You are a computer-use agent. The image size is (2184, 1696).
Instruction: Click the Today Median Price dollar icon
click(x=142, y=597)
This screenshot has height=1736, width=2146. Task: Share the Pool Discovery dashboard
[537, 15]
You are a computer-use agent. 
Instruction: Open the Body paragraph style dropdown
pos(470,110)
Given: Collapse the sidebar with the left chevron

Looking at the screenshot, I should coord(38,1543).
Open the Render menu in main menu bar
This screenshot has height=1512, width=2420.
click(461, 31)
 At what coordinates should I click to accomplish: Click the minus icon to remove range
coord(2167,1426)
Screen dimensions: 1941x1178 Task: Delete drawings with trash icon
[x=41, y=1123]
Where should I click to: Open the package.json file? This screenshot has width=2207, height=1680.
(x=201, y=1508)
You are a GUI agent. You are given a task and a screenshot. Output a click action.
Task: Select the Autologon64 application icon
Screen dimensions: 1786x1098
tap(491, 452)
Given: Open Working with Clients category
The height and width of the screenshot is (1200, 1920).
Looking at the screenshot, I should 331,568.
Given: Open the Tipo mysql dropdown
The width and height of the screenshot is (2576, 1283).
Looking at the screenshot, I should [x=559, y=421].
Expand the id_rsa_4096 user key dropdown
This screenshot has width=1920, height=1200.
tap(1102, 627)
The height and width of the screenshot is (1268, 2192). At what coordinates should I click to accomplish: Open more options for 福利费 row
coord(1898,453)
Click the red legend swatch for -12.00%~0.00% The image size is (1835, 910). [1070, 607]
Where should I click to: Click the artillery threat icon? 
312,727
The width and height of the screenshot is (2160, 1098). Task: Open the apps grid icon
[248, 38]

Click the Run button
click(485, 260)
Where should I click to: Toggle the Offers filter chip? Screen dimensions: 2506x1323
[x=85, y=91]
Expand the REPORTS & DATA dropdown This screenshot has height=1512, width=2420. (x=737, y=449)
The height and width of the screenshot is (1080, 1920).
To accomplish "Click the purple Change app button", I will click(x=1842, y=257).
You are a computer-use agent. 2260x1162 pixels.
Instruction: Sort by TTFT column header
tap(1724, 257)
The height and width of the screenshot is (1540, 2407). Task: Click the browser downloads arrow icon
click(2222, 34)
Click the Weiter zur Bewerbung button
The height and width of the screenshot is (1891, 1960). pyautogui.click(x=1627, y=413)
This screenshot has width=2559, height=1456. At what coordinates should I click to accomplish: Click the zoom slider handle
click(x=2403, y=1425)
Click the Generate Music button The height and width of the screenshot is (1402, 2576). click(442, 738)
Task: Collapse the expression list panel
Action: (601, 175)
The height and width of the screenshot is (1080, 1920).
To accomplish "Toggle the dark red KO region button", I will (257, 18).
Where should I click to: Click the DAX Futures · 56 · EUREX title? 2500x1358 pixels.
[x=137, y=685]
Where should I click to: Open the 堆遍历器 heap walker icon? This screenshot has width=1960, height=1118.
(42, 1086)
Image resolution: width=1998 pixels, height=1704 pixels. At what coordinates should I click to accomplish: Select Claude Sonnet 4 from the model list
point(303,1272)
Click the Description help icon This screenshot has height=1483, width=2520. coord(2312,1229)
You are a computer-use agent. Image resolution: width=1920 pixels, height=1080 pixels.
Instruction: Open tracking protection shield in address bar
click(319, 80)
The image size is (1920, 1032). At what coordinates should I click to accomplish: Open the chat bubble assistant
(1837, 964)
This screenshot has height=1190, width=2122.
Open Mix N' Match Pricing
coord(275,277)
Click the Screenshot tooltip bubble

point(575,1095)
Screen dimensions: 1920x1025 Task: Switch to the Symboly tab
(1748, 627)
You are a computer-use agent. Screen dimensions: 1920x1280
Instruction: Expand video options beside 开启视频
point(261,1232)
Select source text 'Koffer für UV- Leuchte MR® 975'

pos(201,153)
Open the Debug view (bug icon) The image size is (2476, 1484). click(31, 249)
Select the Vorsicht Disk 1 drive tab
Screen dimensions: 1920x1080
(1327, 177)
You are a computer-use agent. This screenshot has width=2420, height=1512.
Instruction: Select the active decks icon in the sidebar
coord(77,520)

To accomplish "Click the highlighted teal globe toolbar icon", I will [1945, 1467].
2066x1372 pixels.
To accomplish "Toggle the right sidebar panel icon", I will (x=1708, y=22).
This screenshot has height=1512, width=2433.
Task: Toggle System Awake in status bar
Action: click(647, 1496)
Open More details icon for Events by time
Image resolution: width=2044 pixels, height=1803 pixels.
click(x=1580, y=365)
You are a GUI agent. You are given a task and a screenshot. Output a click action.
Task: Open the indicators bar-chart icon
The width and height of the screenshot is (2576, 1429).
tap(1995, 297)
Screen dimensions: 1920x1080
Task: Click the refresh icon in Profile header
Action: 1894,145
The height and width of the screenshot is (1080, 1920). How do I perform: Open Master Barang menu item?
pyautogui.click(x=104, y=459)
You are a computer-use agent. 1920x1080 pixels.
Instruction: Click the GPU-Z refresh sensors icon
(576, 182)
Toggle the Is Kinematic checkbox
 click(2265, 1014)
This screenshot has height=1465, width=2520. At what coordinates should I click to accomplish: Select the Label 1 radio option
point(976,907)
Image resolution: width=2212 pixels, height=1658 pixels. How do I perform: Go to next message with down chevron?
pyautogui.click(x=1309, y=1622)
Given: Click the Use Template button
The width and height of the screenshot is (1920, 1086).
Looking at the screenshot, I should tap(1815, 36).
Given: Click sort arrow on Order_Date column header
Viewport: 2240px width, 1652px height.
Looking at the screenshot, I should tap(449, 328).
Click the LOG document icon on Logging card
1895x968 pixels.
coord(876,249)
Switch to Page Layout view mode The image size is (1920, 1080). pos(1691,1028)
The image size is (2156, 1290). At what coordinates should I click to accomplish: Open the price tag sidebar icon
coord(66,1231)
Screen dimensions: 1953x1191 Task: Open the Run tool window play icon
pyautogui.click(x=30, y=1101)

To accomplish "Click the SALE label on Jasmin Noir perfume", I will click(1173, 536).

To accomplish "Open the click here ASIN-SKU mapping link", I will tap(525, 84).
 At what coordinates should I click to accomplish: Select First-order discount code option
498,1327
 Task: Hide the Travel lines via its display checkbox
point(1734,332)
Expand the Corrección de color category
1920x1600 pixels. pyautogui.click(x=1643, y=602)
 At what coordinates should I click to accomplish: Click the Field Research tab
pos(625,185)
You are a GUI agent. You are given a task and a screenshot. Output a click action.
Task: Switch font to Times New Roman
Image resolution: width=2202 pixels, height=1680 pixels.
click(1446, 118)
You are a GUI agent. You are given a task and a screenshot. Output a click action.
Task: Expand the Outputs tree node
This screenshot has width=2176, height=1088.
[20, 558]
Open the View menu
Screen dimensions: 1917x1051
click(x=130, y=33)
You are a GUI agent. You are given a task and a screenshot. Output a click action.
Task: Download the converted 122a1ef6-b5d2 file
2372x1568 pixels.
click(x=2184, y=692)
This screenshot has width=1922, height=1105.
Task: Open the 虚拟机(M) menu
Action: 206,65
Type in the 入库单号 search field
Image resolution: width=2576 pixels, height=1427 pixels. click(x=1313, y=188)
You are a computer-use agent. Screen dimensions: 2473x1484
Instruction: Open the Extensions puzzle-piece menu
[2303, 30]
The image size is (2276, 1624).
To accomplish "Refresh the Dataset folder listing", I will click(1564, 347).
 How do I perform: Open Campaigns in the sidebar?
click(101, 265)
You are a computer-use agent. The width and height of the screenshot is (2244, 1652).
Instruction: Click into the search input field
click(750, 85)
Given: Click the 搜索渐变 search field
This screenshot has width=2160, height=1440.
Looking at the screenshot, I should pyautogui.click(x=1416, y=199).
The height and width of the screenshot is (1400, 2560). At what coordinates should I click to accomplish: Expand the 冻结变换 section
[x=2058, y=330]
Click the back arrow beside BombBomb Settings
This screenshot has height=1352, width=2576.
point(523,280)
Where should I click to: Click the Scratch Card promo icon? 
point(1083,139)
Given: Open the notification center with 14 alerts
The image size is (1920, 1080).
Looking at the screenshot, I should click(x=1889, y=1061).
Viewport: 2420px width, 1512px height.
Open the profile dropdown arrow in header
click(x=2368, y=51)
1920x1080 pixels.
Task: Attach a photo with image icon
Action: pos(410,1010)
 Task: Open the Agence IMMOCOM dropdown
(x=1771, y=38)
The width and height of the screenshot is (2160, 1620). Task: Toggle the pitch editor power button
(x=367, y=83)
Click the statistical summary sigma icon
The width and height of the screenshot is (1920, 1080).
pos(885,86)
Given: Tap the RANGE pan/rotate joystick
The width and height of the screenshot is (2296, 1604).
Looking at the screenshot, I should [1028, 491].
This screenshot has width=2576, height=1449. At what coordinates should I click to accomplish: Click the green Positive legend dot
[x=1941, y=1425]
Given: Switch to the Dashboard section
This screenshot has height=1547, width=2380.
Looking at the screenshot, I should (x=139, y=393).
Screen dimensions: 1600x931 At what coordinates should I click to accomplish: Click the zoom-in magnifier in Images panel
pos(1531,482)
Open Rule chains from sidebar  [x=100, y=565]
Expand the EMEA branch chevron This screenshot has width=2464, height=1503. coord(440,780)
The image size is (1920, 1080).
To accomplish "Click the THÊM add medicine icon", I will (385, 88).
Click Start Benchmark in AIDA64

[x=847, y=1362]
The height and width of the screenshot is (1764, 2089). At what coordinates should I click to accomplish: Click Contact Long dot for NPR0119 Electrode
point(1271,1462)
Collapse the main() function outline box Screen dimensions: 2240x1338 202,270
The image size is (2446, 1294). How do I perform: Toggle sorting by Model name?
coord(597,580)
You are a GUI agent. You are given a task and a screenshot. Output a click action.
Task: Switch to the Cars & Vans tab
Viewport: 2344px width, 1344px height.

TASK ITEM:
From the listing above, output exactly the run of lines that starts with the line containing "Instruction: Open tracking" and ends with the line containing "Task: Open the indicators bar-chart icon".

EXERCISE RESPONSE:
Instruction: Open tracking protection shield in address bar
click(319, 80)
The image size is (1920, 1032). At what coordinates should I click to accomplish: Open the chat bubble assistant
(1837, 964)
This screenshot has height=1190, width=2122.
Open Mix N' Match Pricing
coord(275,277)
Click the Screenshot tooltip bubble

point(575,1095)
Screen dimensions: 1920x1025 Task: Switch to the Symboly tab
(1748, 627)
You are a computer-use agent. Screen dimensions: 1920x1280
Instruction: Expand video options beside 开启视频
point(261,1232)
Select source text 'Koffer für UV- Leuchte MR® 975'

pos(201,153)
Open the Debug view (bug icon) The image size is (2476, 1484). click(31, 249)
Select the Vorsicht Disk 1 drive tab
Screen dimensions: 1920x1080
(1327, 177)
You are a computer-use agent. This screenshot has width=2420, height=1512.
Instruction: Select the active decks icon in the sidebar
coord(77,520)

To accomplish "Click the highlighted teal globe toolbar icon", I will [1945, 1467].
2066x1372 pixels.
To accomplish "Toggle the right sidebar panel icon", I will (x=1708, y=22).
This screenshot has height=1512, width=2433.
Task: Toggle System Awake in status bar
Action: click(647, 1496)
Open More details icon for Events by time
Image resolution: width=2044 pixels, height=1803 pixels.
click(x=1580, y=365)
You are a GUI agent. You are given a task and a screenshot. Output a click action.
Task: Open the indicators bar-chart icon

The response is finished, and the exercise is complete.